Archived from groups: rec.photo.marketplace,rec.photo.marketplace.35mm,rec.photo.digital,rec.photo.film+labs,rec.photo.misc (More info?)

I'm looking for a way to develop my 35mm film to high quality (at least
2000 x 3000) TIFF or RAW images. Most of the chains only provide 1000
x 1500 or worse, and the format is in highly compressed Jpeg.
Post-processing is impossible if you ever hope to print an 8x10 from
it. The obvious answer is to drop another few thousand dollars on a
digital SLR and all the lenses, but I'd prefer to avoid that if
possible. Going from film to print isn't an option since I need to do
post-processing.

The best I found so far is a site that offers "descrete" film
development to TIFF ( 2000 x 3000) at about $1/TIFF:

http://www.filmdevelopingbymail.com

Since I'm not doing anything racy, I'd prefer to avoid the "descretion"
premium. Has anyone on these groups found a good developer that offers
35mm -> RAW/TIFF for less than $1/image? Ritz, Fuji, Walgreen's,
Walmart?
Anonymous
May 6, 2005 6:03:16 PM

Archived from groups: rec.photo.marketplace,rec.photo.marketplace.35mm,rec.photo.digital,rec.photo.film+labs,rec.photo.misc (More info?)

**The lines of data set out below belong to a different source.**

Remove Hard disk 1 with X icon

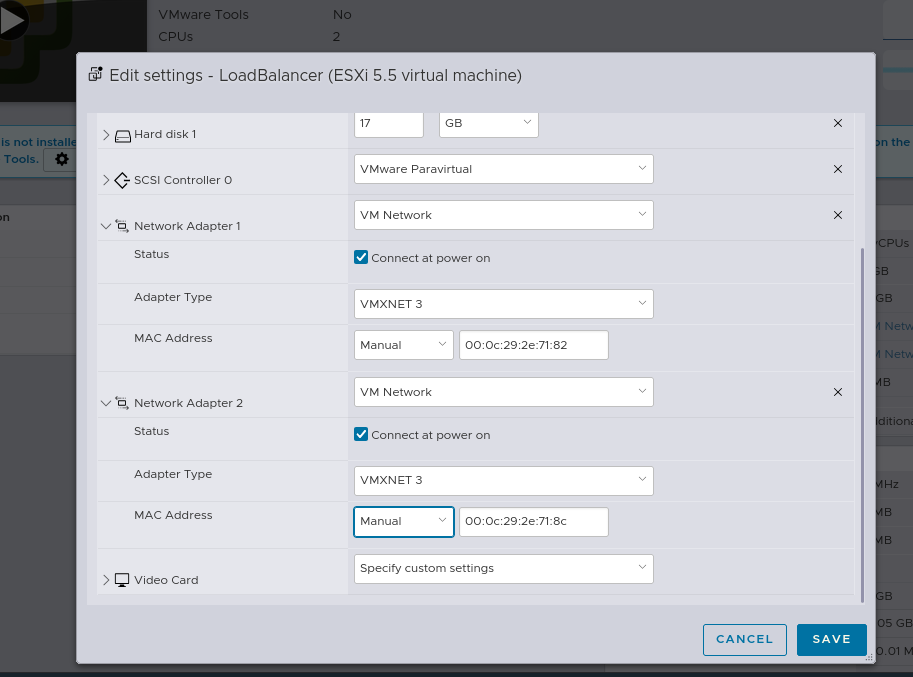[838, 123]
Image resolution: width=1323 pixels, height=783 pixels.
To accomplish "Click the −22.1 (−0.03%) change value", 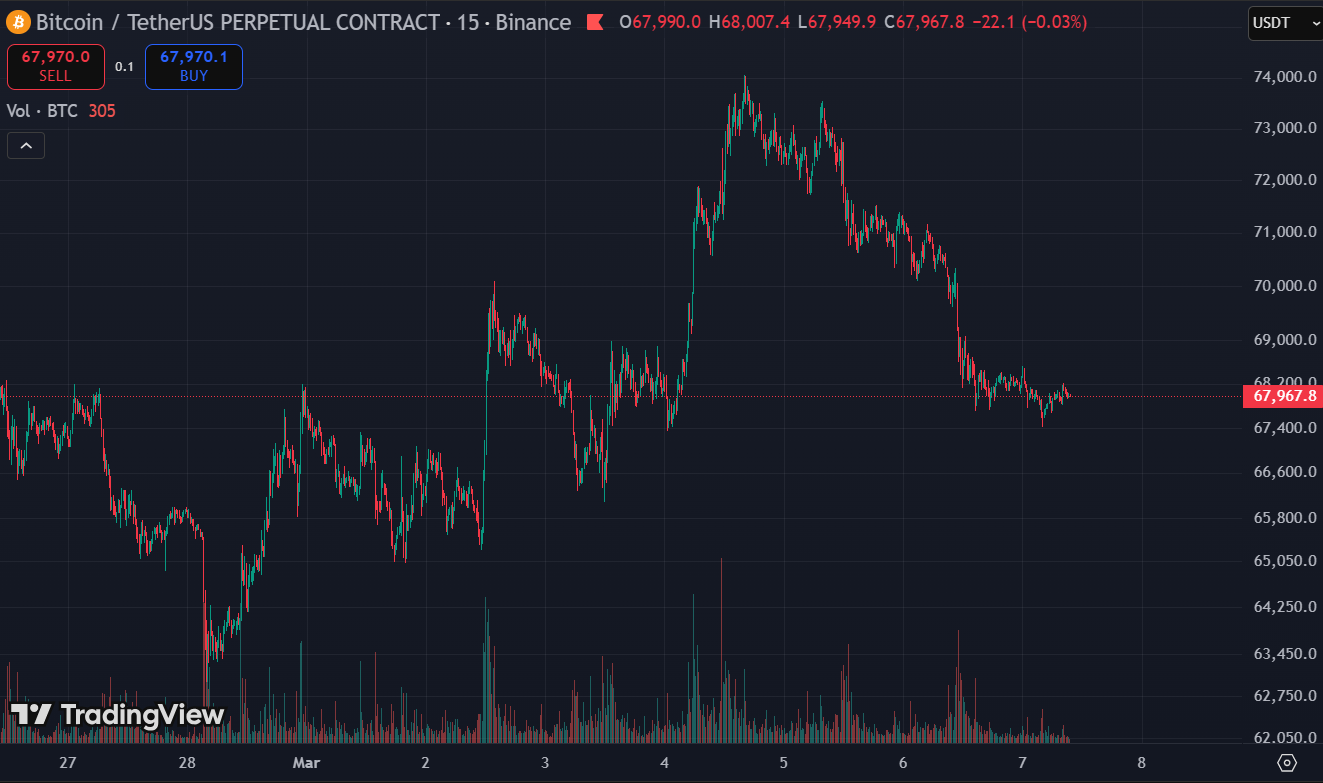I will click(x=1029, y=22).
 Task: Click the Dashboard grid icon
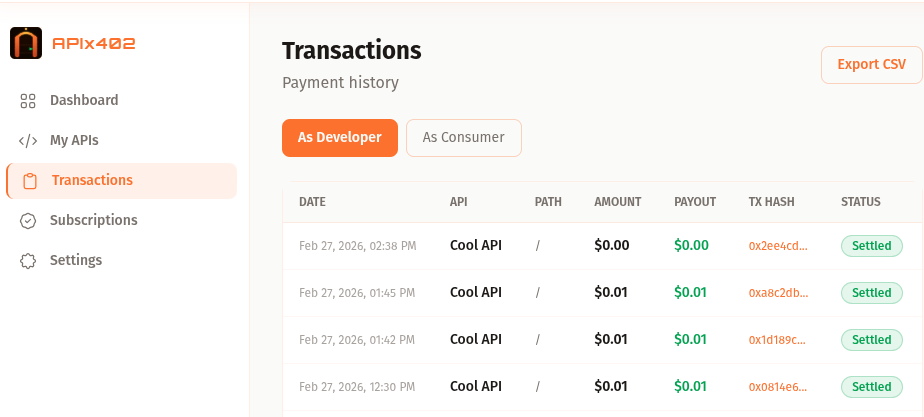[x=28, y=101]
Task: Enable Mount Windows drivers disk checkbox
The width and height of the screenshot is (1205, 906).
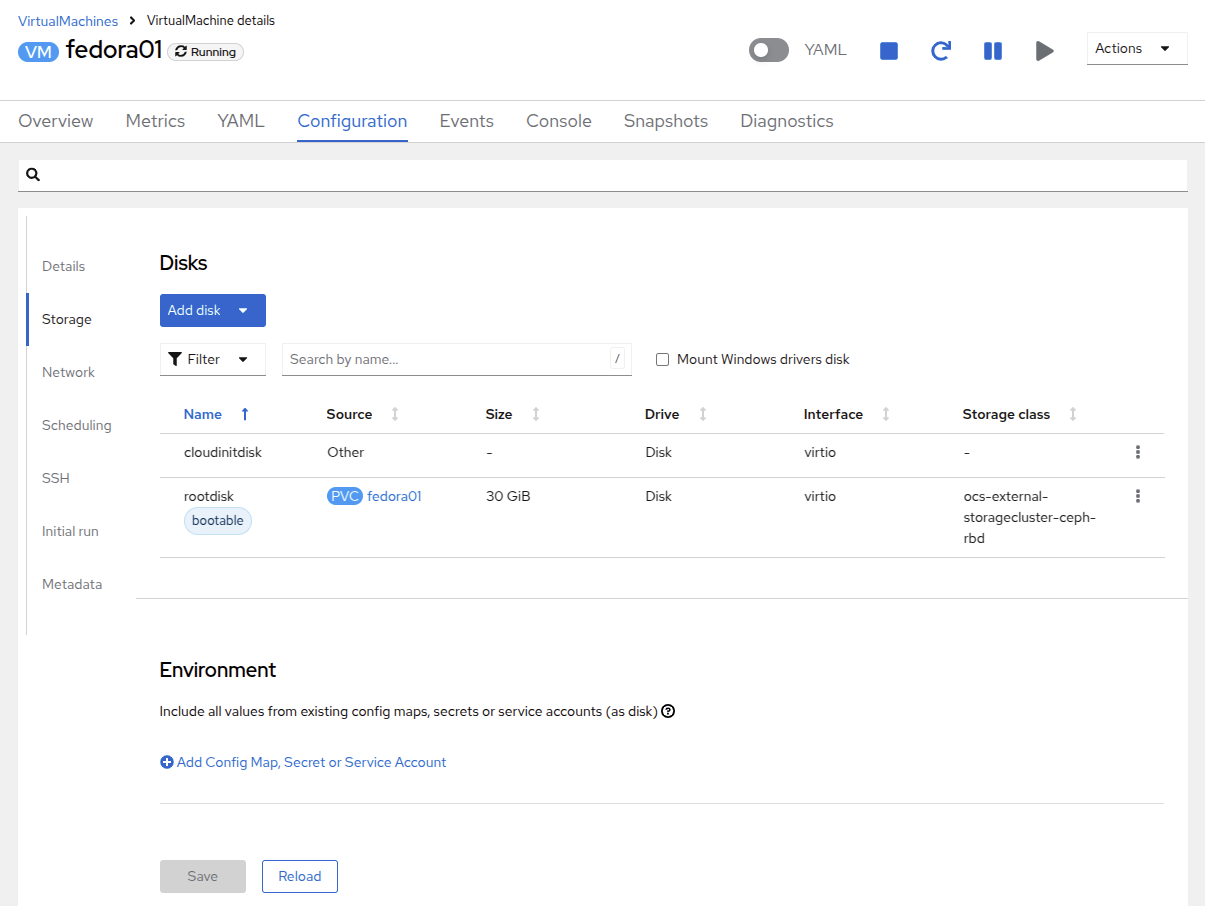Action: tap(662, 360)
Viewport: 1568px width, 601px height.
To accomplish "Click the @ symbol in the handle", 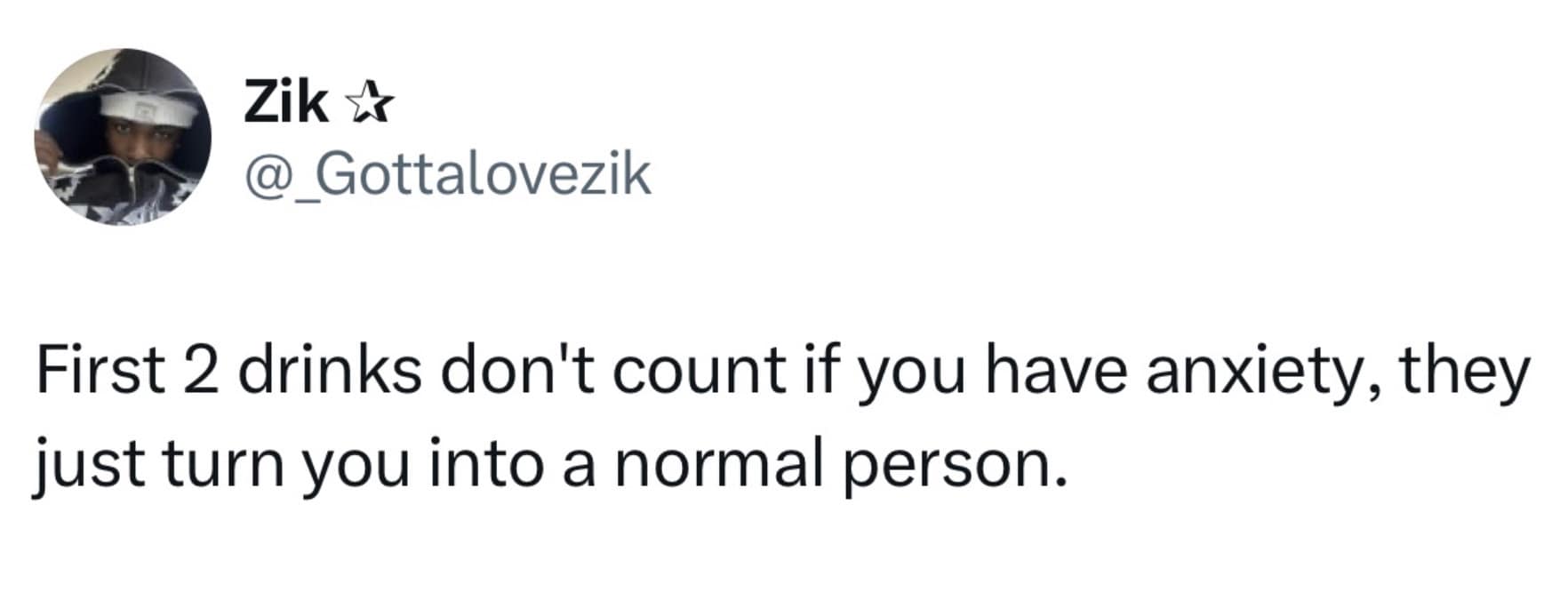I will [263, 176].
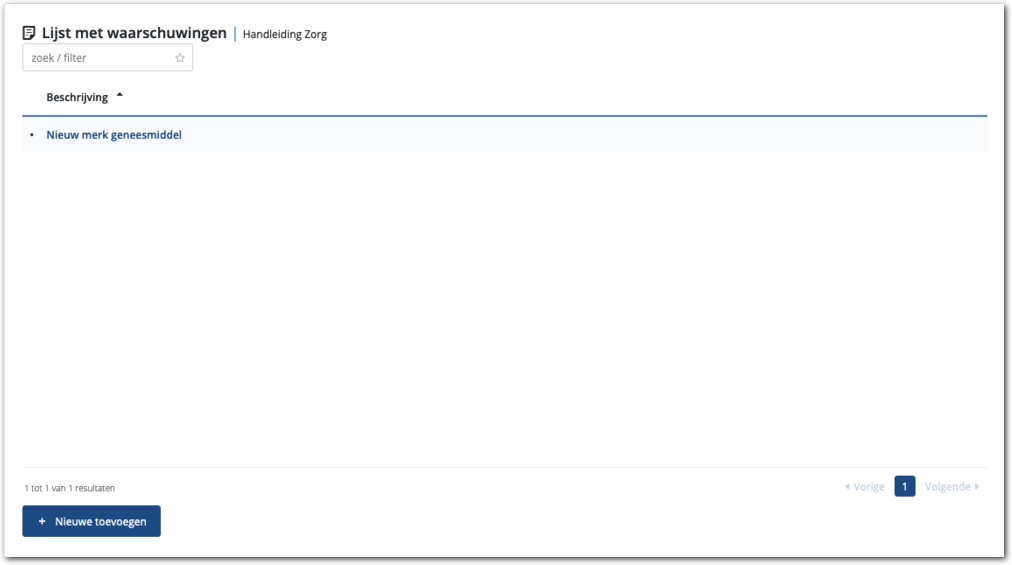Click the empty white area below the list row

click(x=500, y=300)
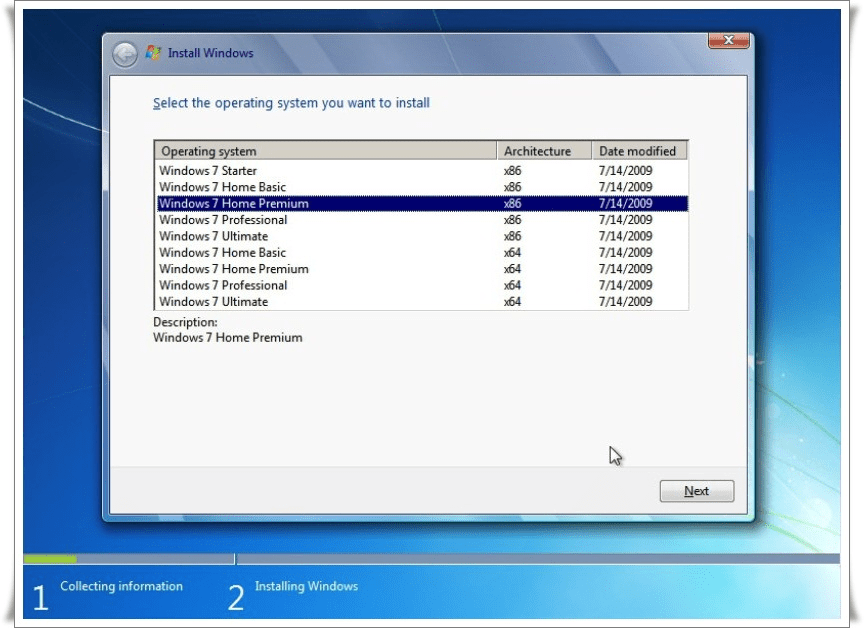
Task: Select Windows 7 Ultimate with x86 architecture
Action: point(213,236)
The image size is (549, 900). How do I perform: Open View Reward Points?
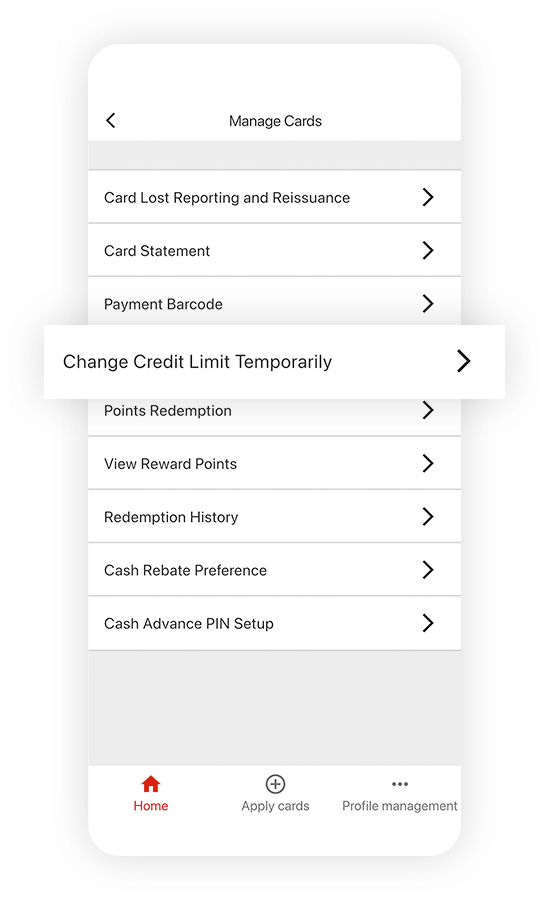[x=274, y=463]
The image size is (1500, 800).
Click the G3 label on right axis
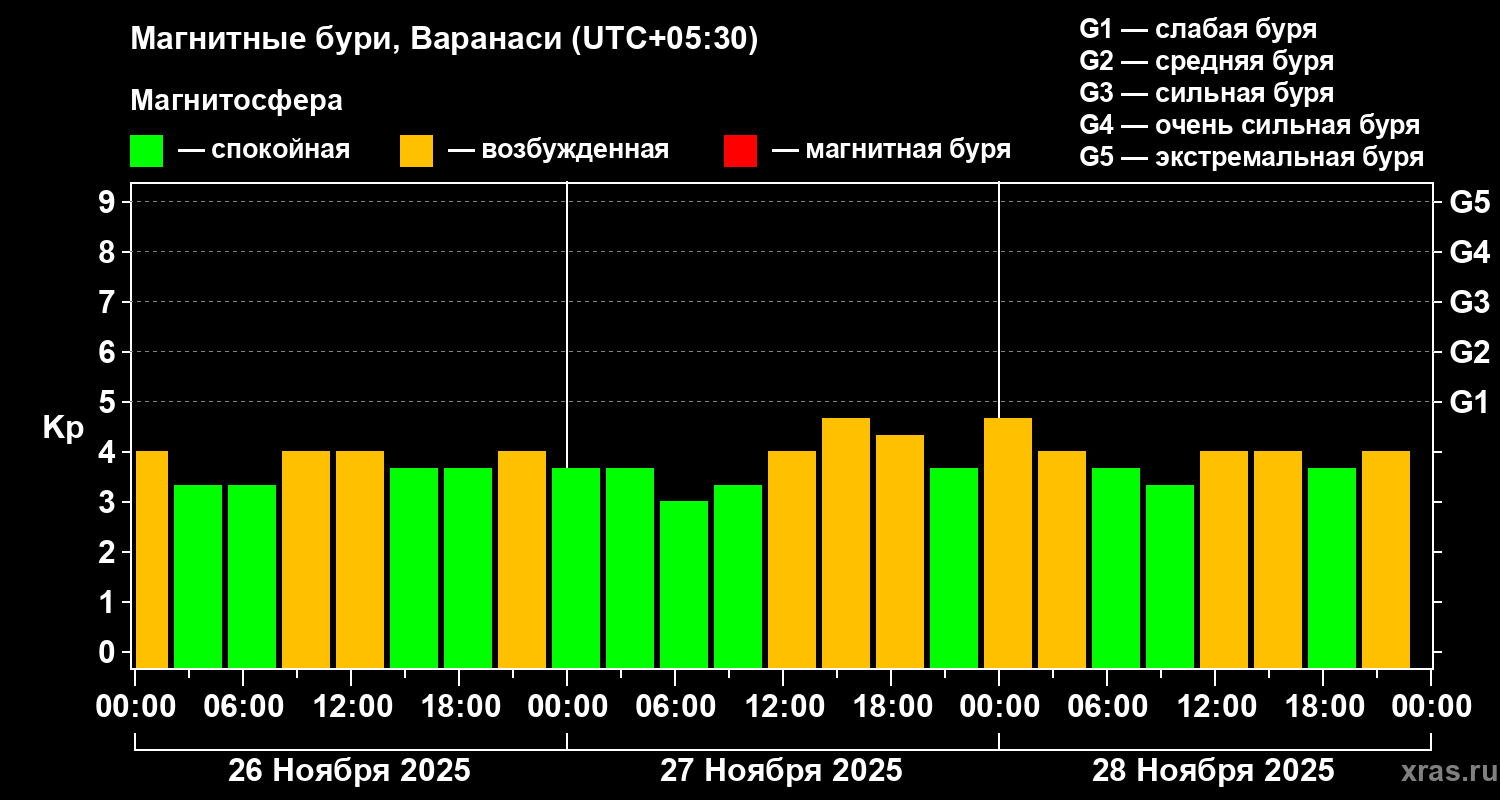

I tried a scanner and the results (from negative) were too poor. Plus
I had to pay $7 to develop the film. I was hoping to find some place
where you mail in the roll of film, and they mail back the negatives
and the high res images on CD. Of course these exist with the
exception of quality RAW images at 2000 x 3000 resolution.

Honestly I've thought that Wal-Mart and big chains like that were
making thier prints from digital scans anyway. Just a matter of
burning the CD *BEFORE* they reduce the resolution.

I haven't worked in photo development so I may be way off base in that
assumtions though.
May 7, 2005 12:21:23 AM

Archived from groups: rec.photo.marketplace,rec.photo.marketplace.35mm,rec.photo.digital,rec.photo.film+labs,rec.photo.misc (More info?)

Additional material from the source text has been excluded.